Así, si Paco León es vanguardia y arrebato, Alberto Rodríguez es alta academia, un director sólido y altamente exigente con lo que transmite su cine más allá de su bronca epidermis. Especialmente acertados han sido sus dos últimos trabajos, Grupo 7 y La isla mínima, gran triunfadora de los Premios Goya 2015. Versado en el thriller local, como Vázquez Montalbán o Giménez Bartlett y Barcelona, Rodríguez instrumentaliza el género para radiografiar Sevilla-Andalucía-España a través de su pasado reciente. En Grupo 7, la capital andaluza se acicala para celebrar la Expo universal y unidades especiales de policía tratan de acorralar el tráfico de drogas con métodos poco ortodoxos. Su premisa, aparentemente tópica, conduce al retrato desencantado de un país poco avenido, ya en los años noventa, al estado de derecho. Por eso la película de Rodríguez, más allá de su indudable pulso para la acción y creación de tensión a través del montaje y una excelsa dirección de actores, es una obra sucia y amarga. Los personajes –protagonizan el siempre impecable Antonio de la Torre y Mario Casas– son torpes maquilladores de una España cuyo renacimiento aún sigue en entredicho y en la que la represión no tiene bando.
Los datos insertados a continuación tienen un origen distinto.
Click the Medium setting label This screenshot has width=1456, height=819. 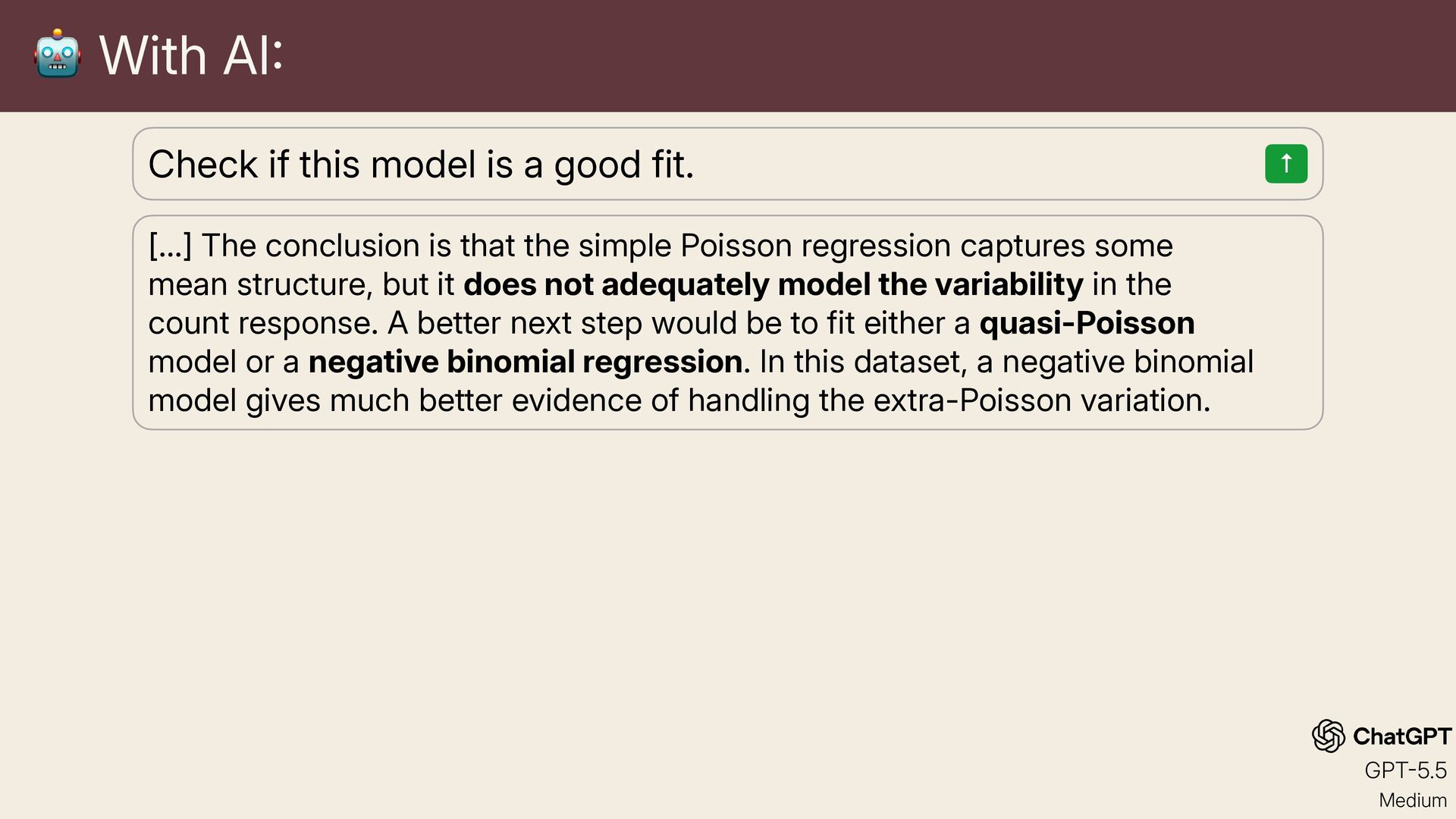pos(1412,800)
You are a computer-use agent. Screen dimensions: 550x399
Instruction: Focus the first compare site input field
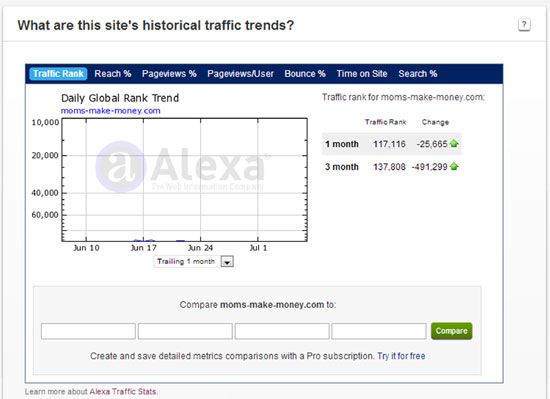[x=88, y=331]
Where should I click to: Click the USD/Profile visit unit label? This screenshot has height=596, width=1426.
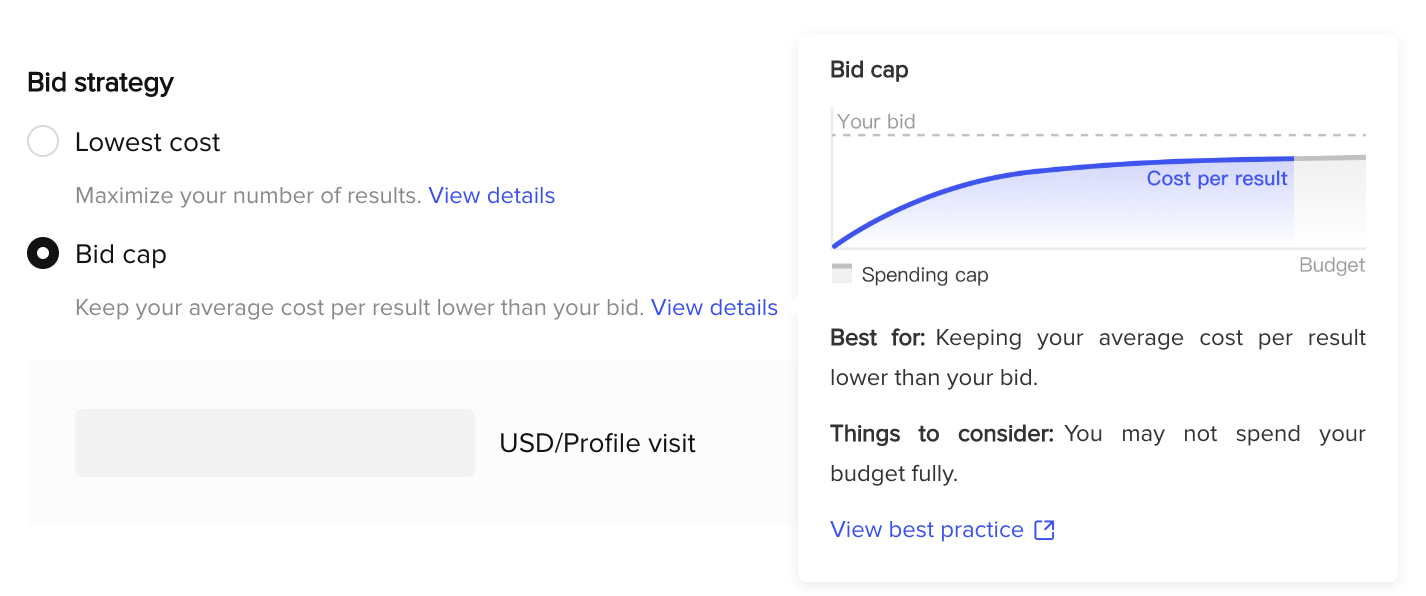(597, 442)
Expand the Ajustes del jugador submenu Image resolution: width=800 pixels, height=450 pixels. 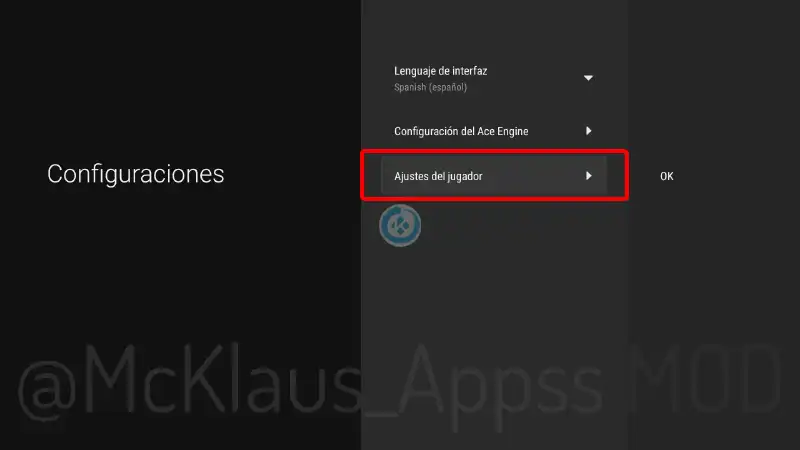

La isla mínima, de hecho, ahonda en ello retrocediendo varios años para adentrarse en la Andalucía rural de principios de los ochenta, democráticamente virgen pero muy versada en la imposición y el caciquismo. Rodríguez, por un lado, explota al máximo su sentido estético con un impresionante alarde de pulso narrativo, tensión y generación de atmósferas gracias a un sonido y fotografía desoladores y bellos, comparados a menudo con la glorificada True Detective. Por el otro, el guion del mismo director y Rafael Cobos se antoja milimétrico y, aún más que Grupo 7, permite al espectador atento entender buena parte de la historia reciente del país. Un crimen por resolver, base de todo cuento policíaco, sirve como diáfana ilustración del siglo XX español, dilatado limbo que se sustenta en la no depuración. El verdugo es conocido, pero la condición por la paz es el silencio. La isla mínima es ese silencio anquilosado, insano, que reina a pesar de todo protegiendo a quien supuestamente ha perdido el cetro. Y ahí está la clave. Pura presunción; con cetro o sin él, el poder persiste, y con él la impunidad. Así, Rodríguez recorre con maestría al lenguaje implícito para acusar a los mismos que Orwell describía con lenguaje explícito: cerdos y perros que, después de cuarenta años de dictadura, se visten de seda y sonríen.